Examining a New Way of Working

A research team in the College's Workforce Education and Development Program is exploring how process-driven work models are influencing the culture in higher education.
Examining a New Way of Working

From left- Jennifer Nicholas, Matt Raup, Leen Zaballero, and Sohel Imroz.

UNIVERSITY PARK, Pa. — A team of researchers in the College of Education presented a case study on how implementing process-driven work models in higher education is changing the culture.

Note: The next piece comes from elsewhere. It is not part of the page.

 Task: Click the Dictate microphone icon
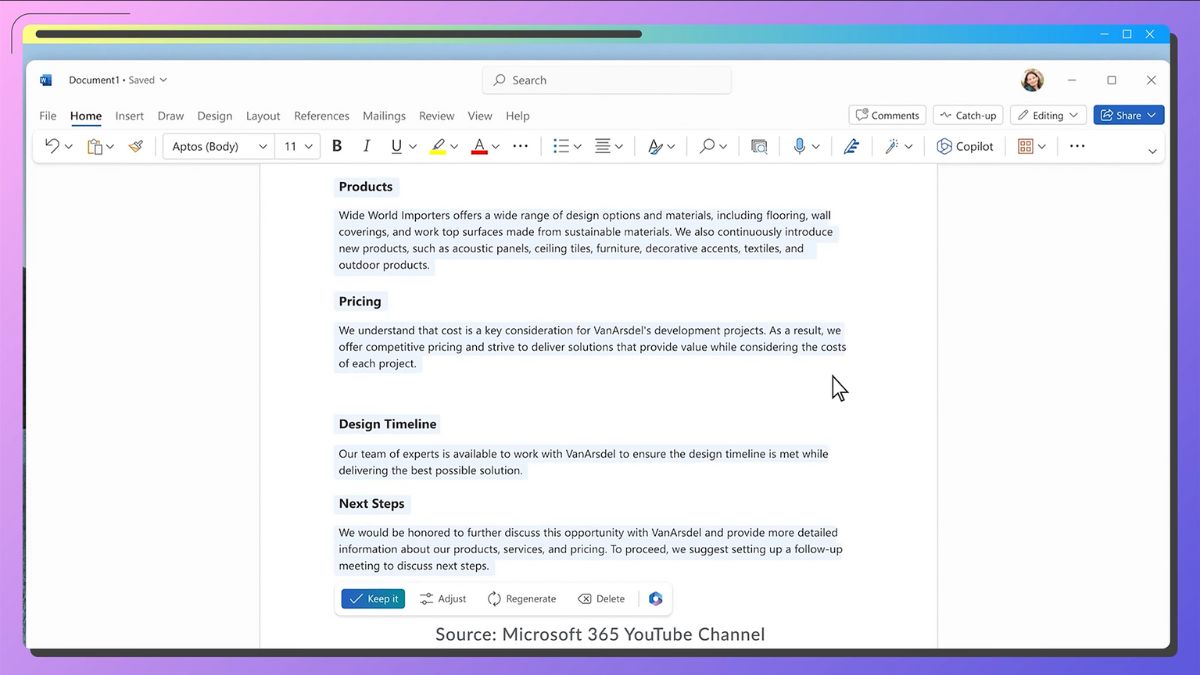coord(799,146)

Jennifer Nicholas, an instructor in the College and a doctoral student in the Workforce Education (WF ED) and Development Program and her team presented their findings in October 2014 at the Organization Development Network Annual Conference in Philadelphia.

Jennifer Nicholas
Jennifer Nicholas
Nicholas and her colleagues and fellow WF ED doctoral students, Matthew Raup, Leen Zaballero and Sohel Imroz, said that Penn State and other higher education institutions are starting to implement work processes such as Information Technology Infrastructure Library (ITIL) in order to remain competitive.

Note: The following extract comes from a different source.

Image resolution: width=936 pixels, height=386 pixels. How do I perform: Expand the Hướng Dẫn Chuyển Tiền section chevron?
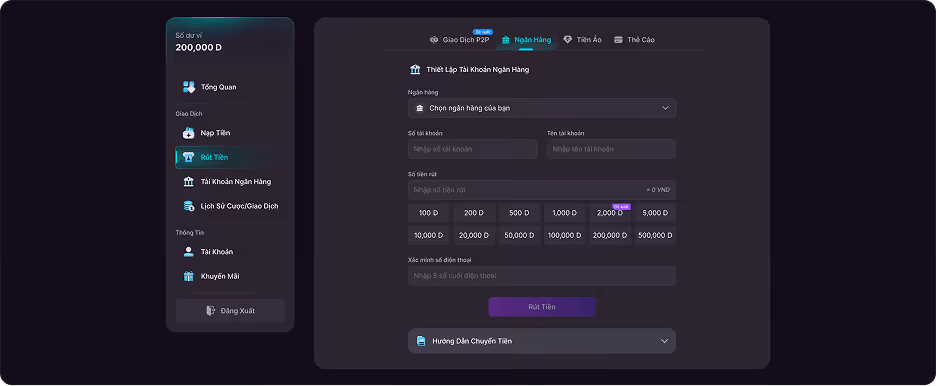[664, 341]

“Universities are losing state and federal funding and are in stiff competition with for-profit educational organizations,” said Raup. “This has caused universities to become more business-minded and efficient.”

Nicholas and Group
From left to right: Jennifer Nicholas, Matt Raup, Leen Zaballero and Sohel Imroz.

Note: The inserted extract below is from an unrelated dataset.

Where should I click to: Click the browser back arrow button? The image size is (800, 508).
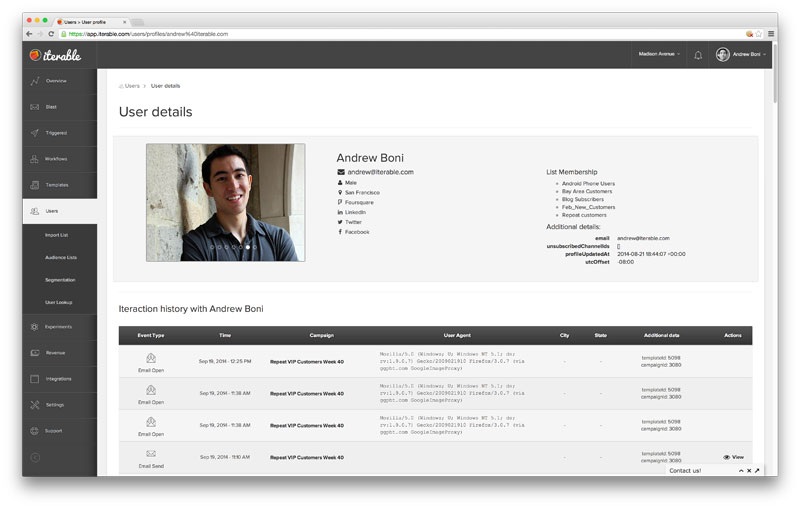point(29,33)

The case study focuses on Outreach Information Technology (OIT), a subunit of Penn State Outreach and Online Education that began the ITIL implementation in 2010. The team has a firsthand perspective on the implementation because Raup works for OIT.

Nicholas said that the case study, which is still in progress, explores the cultural factors at play in an ITIL implementation embedded in the university context. This would enable the WF ED team to learn things that may help with the larger Penn State implementation.

ITIL, by definition, focuses on IT service management. However, the main focus of ITIL is service management, said Raup.

“It would certainly benefit higher education to perform service management in a more efficient model,” said Raup.

ITIL is a process-driven model that has been used in the private sector for many years. It promotes efficiency, quality and accountability. Created by the British government in the 1980s, it took off with businesses a decade later. Recently, higher education has initiated its adoption, including Boston University, Ohio State, Emory University and Yale.

According to Nicholas, ITIL is considered a best practice in business, hence making it a logical option for universities to pursue.

“Everyone will benefit from this,” said Raup. “The efficiency will help the bottom line and keep costs down, which helps both student tuitions and alumni who donate to their alma mater. It helps students, faculty and staff from a quality perspective because the services that they receive should be done with more quality and consistency. It also helps staff who perform the services by giving them more structure and greater definition.”

One of the challenges of implementing ITIL or any process-driven model is that by doing so, it often makes things worse before they get better, said Raup.

Nicholas added that as with many large institutions, people tend to work in silos, and process-based work tears down silos, which can disrupt the way people are used to working.

“It takes a high level of commitment from management and patience from the staff to work through the transformational changes,” said Nicholas. “Culture is one of the biggest hurdles to overcome in a change implementation because people naturally resist change. Leaders need to study successful implementations to discover what works well and manage culture effectively.”

Another key culture change would be in the higher education environment, which according to Raup can be more relaxed, creative and people-focused.

“ITIL is focused on process and metrics, and success is measured by meeting those metrics,” said Raup. “This new metric-focused approach greatly changes the culture by comparing everything to industry standards, which are outside of the immediate reality of university culture.”

Some of these changes are necessary, said Raup. However, the impact is still unclear.

“For example, education typically pays lower salaries than business, but the trade-off is a more flexible and laid-back environment,” said Raup. “As processes and standards become more businesslike, salaries and culture will have to become more businesslike, but is that a good thing?”

The WF ED team said that they would like to expand their research to the University’s IT Transformation (ITX) Program, which is looking to establish shared service management processes and policies for the University over the next five years.

“There are years of research to be done at Penn State alone,” said Raup. “The research done here should be relevant for other higher education institutions across the world.”